大正のはじめごろの話(90年前)


1 町のようす

 そのころ、今とちがって町の中心は、今の五月橋ふきんで市役所、ゆうびん局、けいさつしょなど、この近くにあった。また、大牟田港は、この五月橋の西がわにあった。そのころ五月橋は土の橋で、のちにコンクリートの橋になった。
 大牟田駅は、今の商工会議所の所にあって「テイシャバ」といっていた。駅には人力車のたまり場があって、駅のそばに小川が流れていて、ミソコシをもってフナやメダカをすくっていた。汽車が来るころになると、駅長さんがわざわざ出て来て「もうすぐ汽車の来るけんあぶなかけん、あがってよけとれよ。」と注意してくれた。一日に数回しか汽車はこないもんだから、魚とりの手伝いをしてくれたり、冬は、日なたぼっこしながら、犬のシラミをとっていた。
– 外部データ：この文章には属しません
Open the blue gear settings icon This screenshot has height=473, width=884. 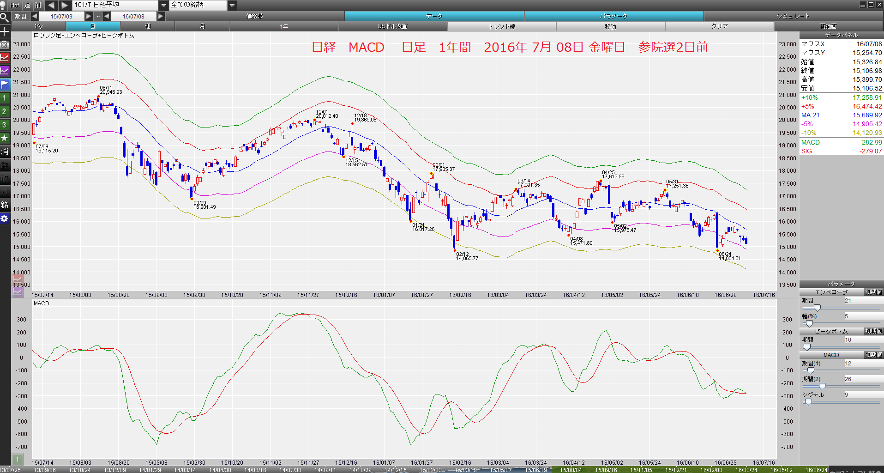tap(5, 218)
汽車が来る10分か15分前ぐらいになると赤ぼうさんが大きなかねをもって、ガランガランとならすと、駅の近く人はそれから用意しても間に合った。
 そのころの大正町は一面田んぼばかりで、夏はカエルのなき声でにぎわった。そこに太陽館(映画館)ができたのでみんなおどろいた。「あげんか田んぼのまん中、人でんしかつ通らんごたるとこれ、どうしてたてたものかのう。」などいったものだった。

2 乗り物

 自転車があった。人力車や馬車もあった。馬車は、大牟田駅から三川・はやめ・三池に走っていた。車輪が鉄だったので、ガタガタ音をたてていた。あとになってゴムがついた。

3 電とう

 それまでガス灯だったのが、電とうがつくようになった。昼間はつかなくて、夜だけつくのだった。子ども達はめずらしくて、夕がたになると電とうの下に集まって、じいっとつくのを待った。今とちがって、つくときパッと明るくならず、うすぼんやりとついてしだいに光をまして明るくなった。「ついた、ついた」と手をたたいてよろこんだものだった。

4 学校

 そのころ大牟田町には、5つのじんじょう小学校しかなかった。農家が多いため、田植えやいねかりの時になると学校へ赤ん坊をせおってくる生ともあった。服そうは、すべて着物で、はかまをはいて、学生ぼうをかぶっていた。ノートのかわりに本ぐらいの大きさの板のわくに、黒い平たい石板というのを使って、白い石筆で書いては消し、書いては消していた。雪のふる体そうの時間がつらかった。はだしで雪の上をかけ足させられ、いたくてなきだす子もいた。休み時間には、馬のり・おしくらまんじゅう・つかめおに・わ回し・すもう・ゴロゴロあそびなどした。

5 あそび

○木登り…森や林が多く、木登りがさかんだった。夏など木の上がすずしいので、枝と枝の間に板をわたし、ゴザで屋根をつくり、ねころんだりした。○へいたいごっこ…家も少なくあき地が多かった。竹のぼうをてっぽうがわりにして、口でパンパンいいながら、赤白にわかれてせんそうごっこをした。○竹馬…自分でつくっていた。三年生ぐらいは、三十センチぐらいの高さ。青年は屋根ぐらいの高さのものも作っていた。そして、片足で長く乗れるきょうそうや相手をおとすあそびなどやった。このほか、ケンコーケン・イッチッコシ・バチ・ネンギ・ゲタひき・シッケンギョなど。女は、トンキン・ママゴト・ゴンタロウ人形・つなとび・はねつき・たんざくとりなど。冬は雪が多かったので雪合戦をよくやった。

6 物売り

 たいこをたたいてちょうしよく歌って子どもを集めた。その口上がおもしろかった。手でふうきんをならしながら、くすりを売りにくるオチニのくすり屋さんや富山のいれぐすりなど。くすり屋はなくて、だいじな行商人だった。ほかに、日用品・小間物・シャツ・反物・魚・海そうなどにぎやかだった。
 朝早くから、農家の人がしにょうくみとりに、おけをつんだ馬車をひいてきていた。くみとらせた上に、大根二、三本とか白米一、二升などもらっていた。

7 まつり・行事

○初市…農具のほかに花ぼて、アメガタ・米のオコシ・キジ馬
○こくぞうさん…さるはじき・こいのぼり
○ぼん・正月…大正町・有明町などの空き地に、しばい小屋がたって、かるわざ・いなかしばい・ぬけ首・おばけやしき・さるしばい・遠めがね・もの売り店がならんだ。